SLA2's advance lies in formalizing the sparse-linear decomposition, operationalizing this via a learnable mixing ratio, and optimizing the routing split through learnable projections. The primary signal for routing -- the query and key matrices -- is justified both theoretically (attention score construction) and empirically (token distribution smoothness). The block-wise pooling increases computational efficiency without harming partition quality, and learnable projections enable adaptive, model-specific routing, improving upon the fixed heuristic split.

The two-stage training procedure is critical: initialization with SoftTop-$k$ supports stable learning by permitting differentiability, while hard Top-$k$ enforces inference-train consistency. QAT is essential for realizing practical low-bit attention inference without accuracy loss.

Practical Impact and Future Directions

SLA2 provides an effective solution for scaling attention in video diffusion transformers, offering highly sparse (97%) and low-bit acceleration (quantized attention) with no compromise in generation fidelity. The learnable router and mixing ratio formulation are directly applicable to other architectures that require attention partitioning, and the block-wise, pooled design is hardware-friendly.

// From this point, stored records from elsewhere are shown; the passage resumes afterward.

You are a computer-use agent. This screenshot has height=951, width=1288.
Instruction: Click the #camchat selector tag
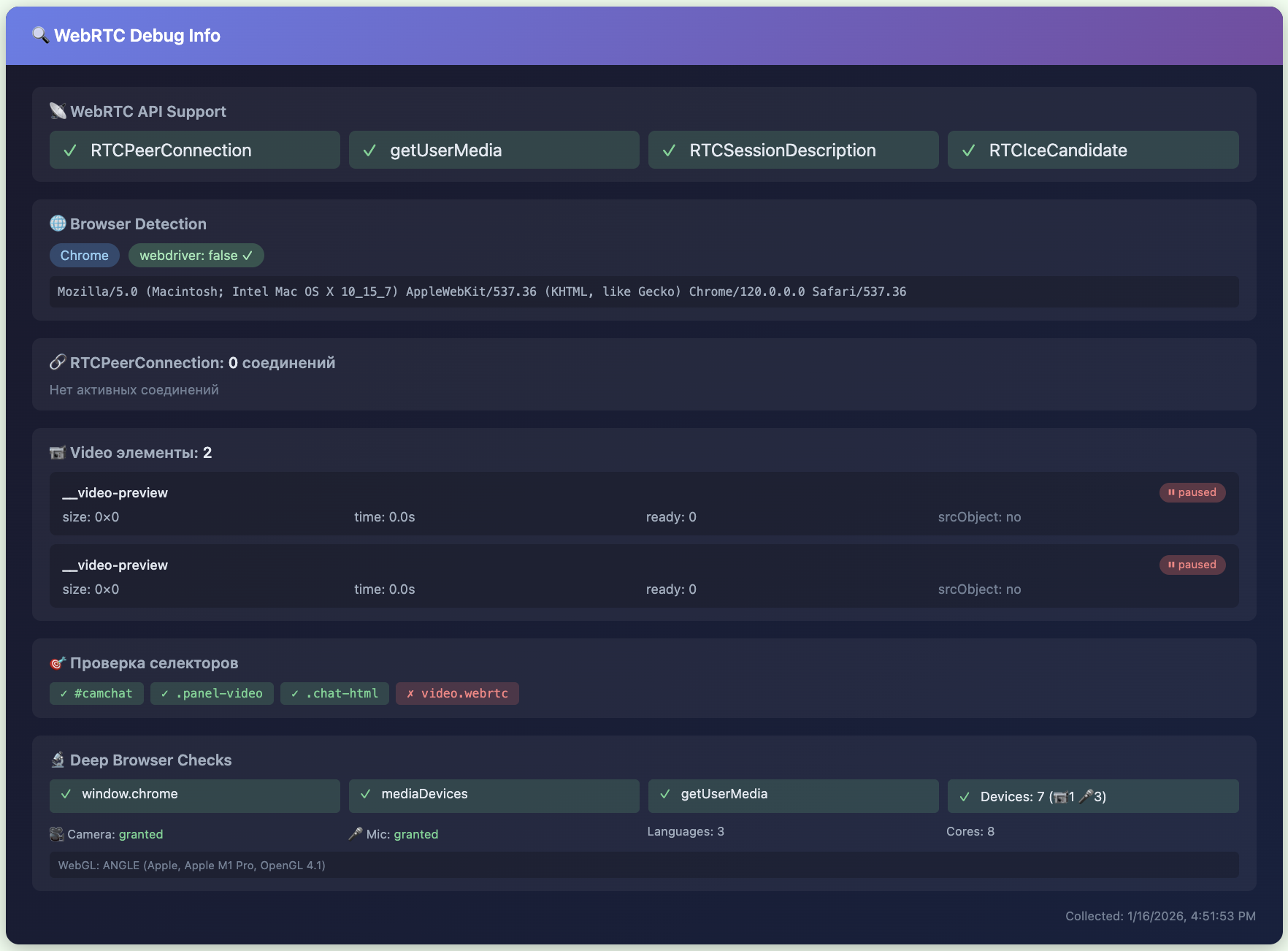[x=96, y=693]
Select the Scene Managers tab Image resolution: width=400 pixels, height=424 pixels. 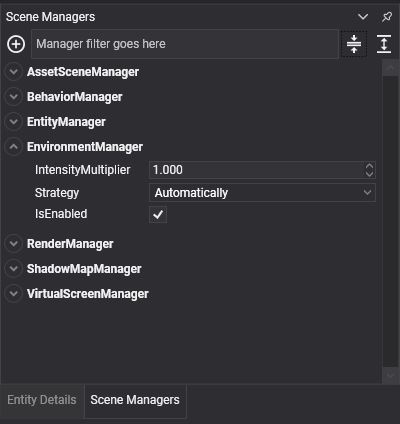pos(135,400)
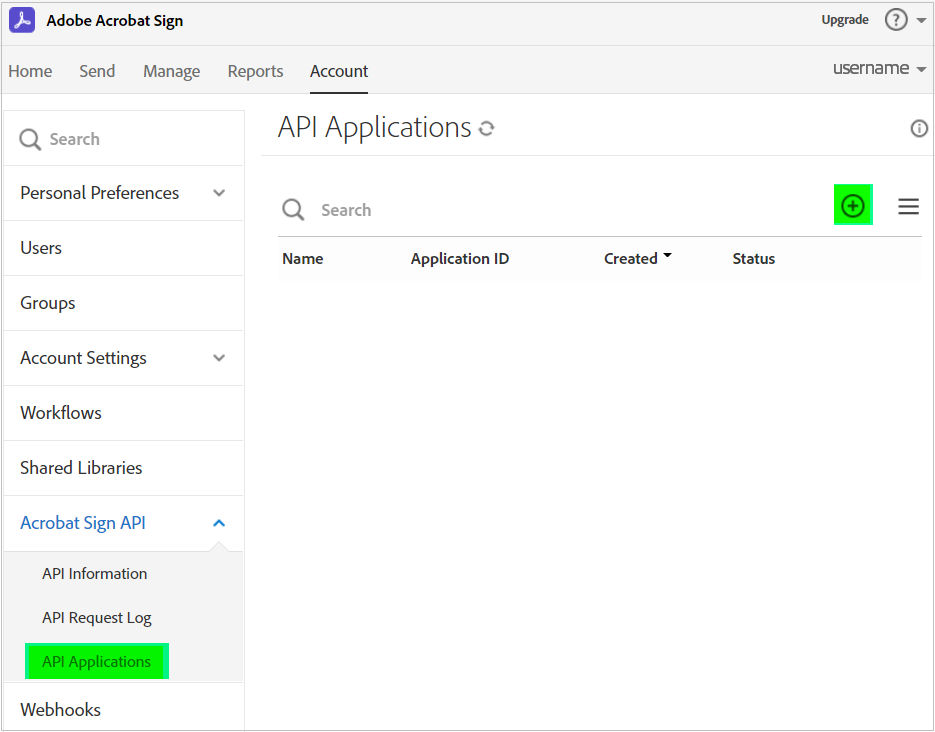Select Webhooks in the sidebar

click(61, 709)
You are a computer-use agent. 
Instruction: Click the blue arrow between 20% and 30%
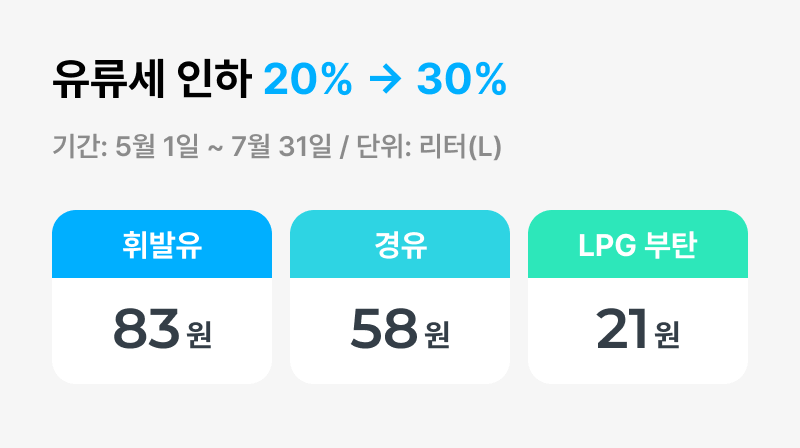tap(385, 80)
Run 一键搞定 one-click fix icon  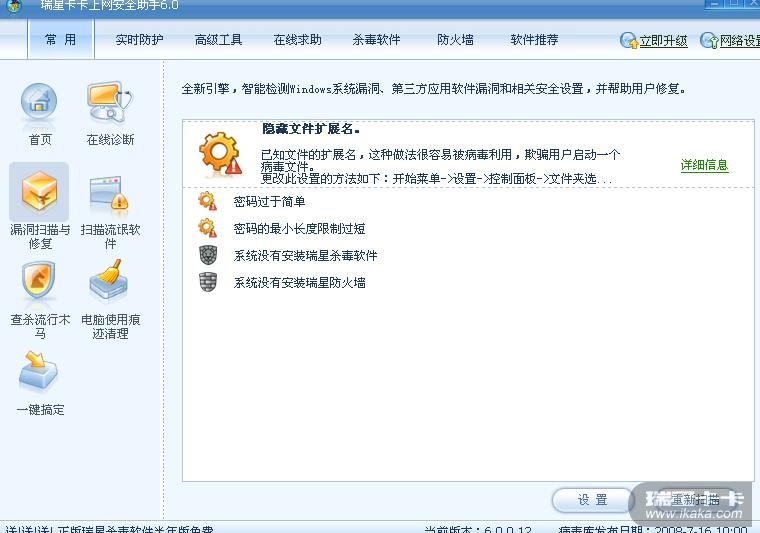click(39, 371)
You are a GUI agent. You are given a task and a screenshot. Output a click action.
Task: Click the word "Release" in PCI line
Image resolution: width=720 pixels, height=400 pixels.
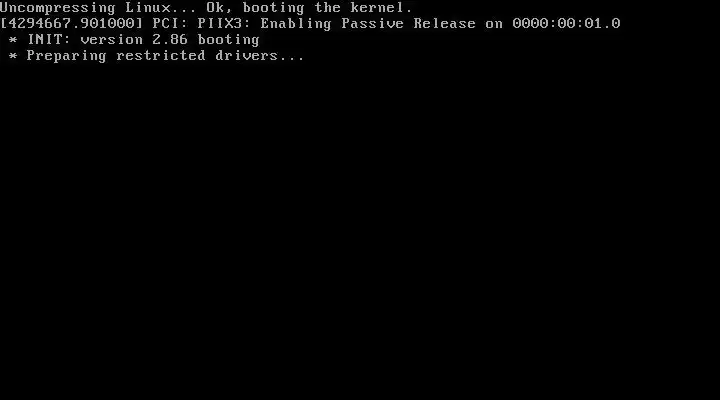(444, 23)
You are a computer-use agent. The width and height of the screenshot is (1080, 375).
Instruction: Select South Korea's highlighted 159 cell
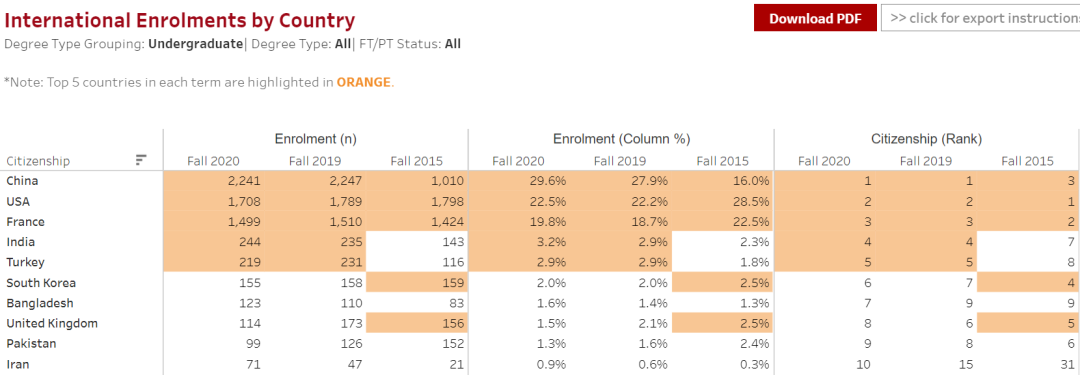point(417,283)
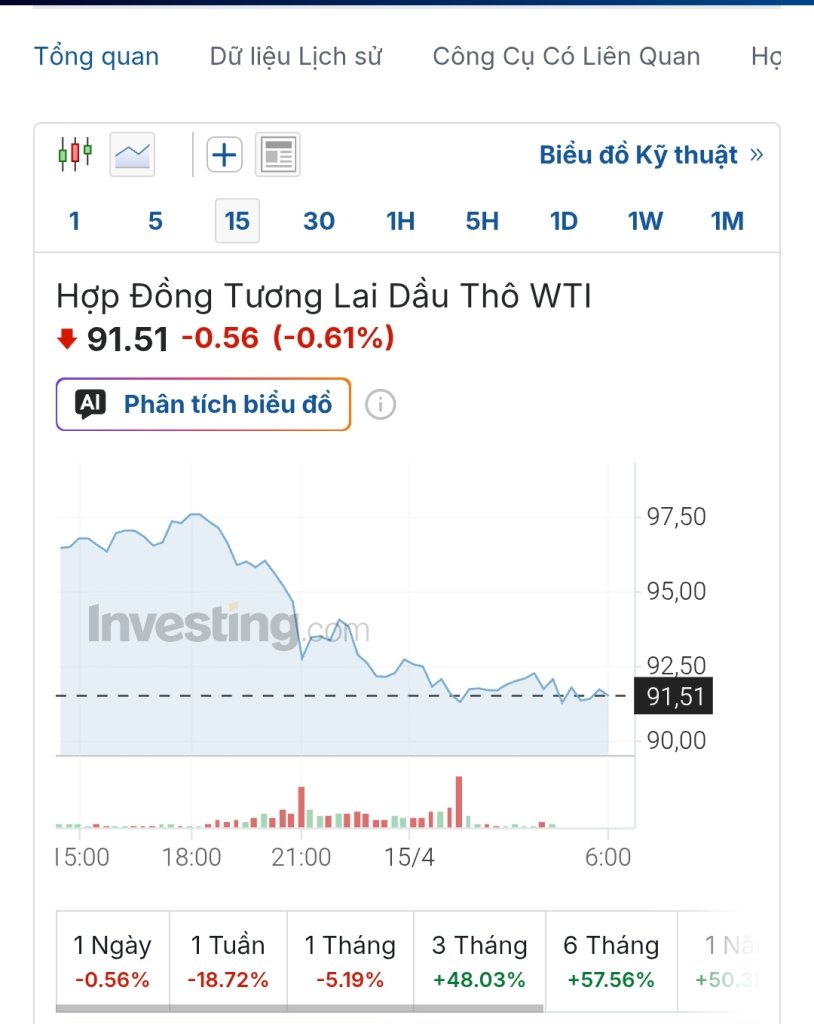Select the 3 Tháng performance cell

click(x=480, y=961)
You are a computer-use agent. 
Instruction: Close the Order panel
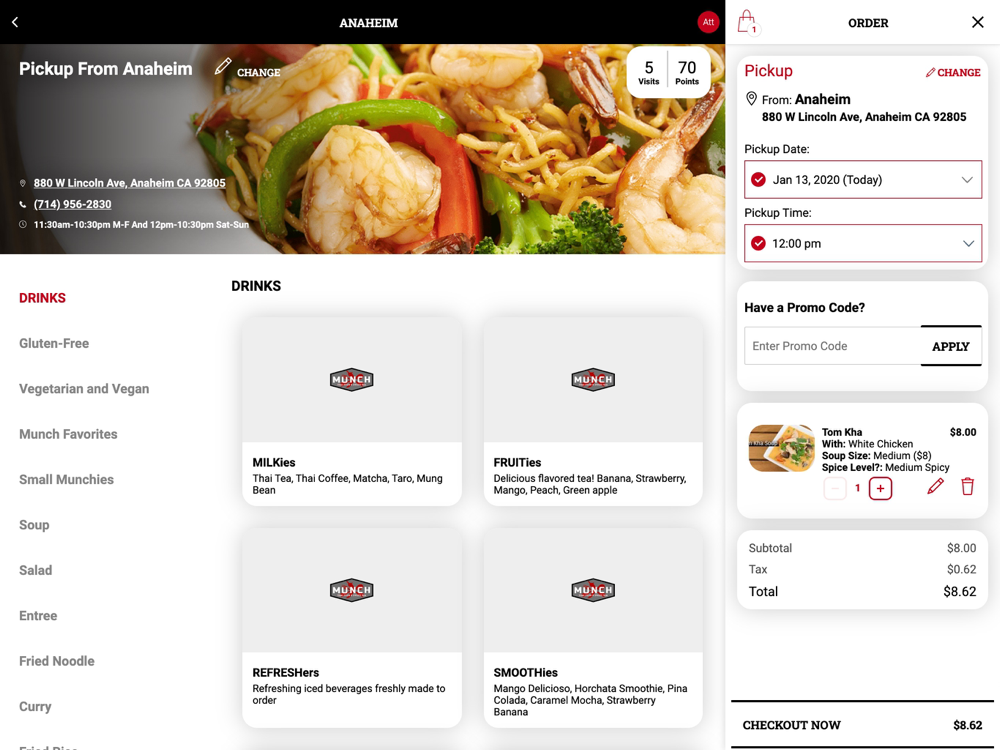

Looking forward, further investigations can consider adaptive sparsity schedules, hierarchical multi-stage routers, and deeper integration of quantization into both branches. Analysis of generalization performance and transferability of SLA2-trained models to other generative modalities (e.g., text, audio) should be prioritized. Hardware-specific optimizations, including kernel fusion and asynchronous computation, could further extend SLA2's impact on real-world, high-throughput generative systems.

Conclusion

SLA2 systematically addresses the core limitations of SLA by introducing a learnable router, a scale-matched mixing formulation, and quantization-aware training, achieving superior video generation quality and unprecedented efficiency advances in diffusion models. The results validate both the theoretical motivation (exact sparse-linear decomposition) and practical implementation (block-wise learnable routing, low-bit acceleration), establishing SLA2 as an effective mechanism for attention scalability in modern video generative architectures (2602.12675).